| 6 Mar 2024 |
edef | it's really not a big deal | 16:50:40 |
raitobezarius | In reply to @edef1c:matrix.org keeping a disaster recovery copy is cheap Yes but this is not what we were discussing in that context :p | 16:52:25 |
raitobezarius | Yes, we can keep additional copies | 16:52:34 |
raitobezarius | (so that healing is magic and what not) | 16:52:44 |
edef | in general, throwing around numbers of nines is cute, but none of it means anything until you're specifying what SLOs these are for | 17:01:06 |
edef | seven nines of durability+availability doesn't mean anything by itself if we're not specifying the details | 17:02:14 |
edef | available within what timescale? we can get a lot of nines for durability and availability within 14 days latency, we can all keep copies on tape in our basement | 17:03:18 |
edef | but the question that should be driving the SLO conversation is "what goals do these SLOs accomplish" | 17:05:11 |
edef | In reply to @whentze:matrix.org do any cloud providers even have 7-nines SLAs for this kind of service? Glacier, including Glacier Instant Retrieval, claims to offer 11 nines of durability | 17:08:24 |
edef | i don't have empirical data to support that but i would treat that number with some skepticism | 17:08:37 |
raitobezarius | In reply to @edef1c:matrix.org i don't have empirical data to support that but i would treat that number with some skepticism I know durability loss in AWS | 17:09:43 |
raitobezarius | In reply to @edef1c:matrix.org i don't have empirical data to support that but i would treat that number with some skepticism * I know of durability loss stories in AWS | 17:09:48 |
raitobezarius | And it was under the SLO | 17:09:57 |
raitobezarius | (yada yada when you know how the sausage is made you know why this happens and in which scale, etC.) | 17:10:25 |
raitobezarius | * (yada yada when you know how the sausage is made you know why this happens and in which scale, etc.) | 17:10:26 |
raitobezarius | But I don't think we need to convince folks of the fact that SLO is a budget and you burn into it | 17:11:12 |
raitobezarius | It's not a mathematical guarantee | 17:11:21 |
edef | In reply to @edef1c:matrix.org in general, throwing around numbers of nines is cute, but none of it means anything until you're specifying what SLOs these are for basically i don't really want to be all "you need to be this tall to ride, please have actual irl ops experience at scale to talk at all" but if people want to participate in conversations like this and make demands about SLOs/SLAs i'd like them to at least read the SRE at Google book and learn to think about this well, it's literally free | 17:11:27 |
Jonas Chevalier | I'll talk to Domen and sort this out.
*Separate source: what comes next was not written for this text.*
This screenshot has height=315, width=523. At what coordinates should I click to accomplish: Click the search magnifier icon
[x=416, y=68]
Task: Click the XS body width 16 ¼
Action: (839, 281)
I think he is motivated to raise funds, which could be pretty helpful. But yeah.. | 17:12:32 |
edef | i would like to not lose a single bit of the cache, but i know it's statistically unlikely i can guarantee this; in expectation, we've already lost some | 17:12:33 |
edef | but i do think we can buy a lot of latitude for mistakes on the serving/hot storage stack if we have a cold copy | 17:13:43 |
edef | In reply to @raitobezarius:matrix.org But I don't think we need to convince folks of the fact that SLO is a budget and you burn into it so like, one of the things i'm curious about is what the actual distributions are | 17:18:41 |
| Julian Stecklina joined the room. | 17:19:30 |
edef | eg is this whole-object loss, object corruption, is this uncorrelated across objects or correlated within prefixes | 17:19:41 |
Jonas Chevalier | One thing I am excited about if we end up self-hosting is that it will be easier to do experiments, like a smart narinfo database that can answer to queries. We can also introduce a log of all the new entries, to make it easier for other caches to mirror the main cache. | 17:21:24 |
edef | yeah, exactly | 17:21:36 |
edef | one of the things in the works is incremental updating of the narinfo dataset from S3 | 17:21:50 |
Wanja Hentze | and dedup, of course | 17:22:19 |
Jonas Chevalier | if we can be smart about it, it has the potential to have better latency responses on the 404s | 17:22:24 |
Jonas Chevalier | yeah and dedup will be easier to try, without worrying to pay 10k | 17:22:39 |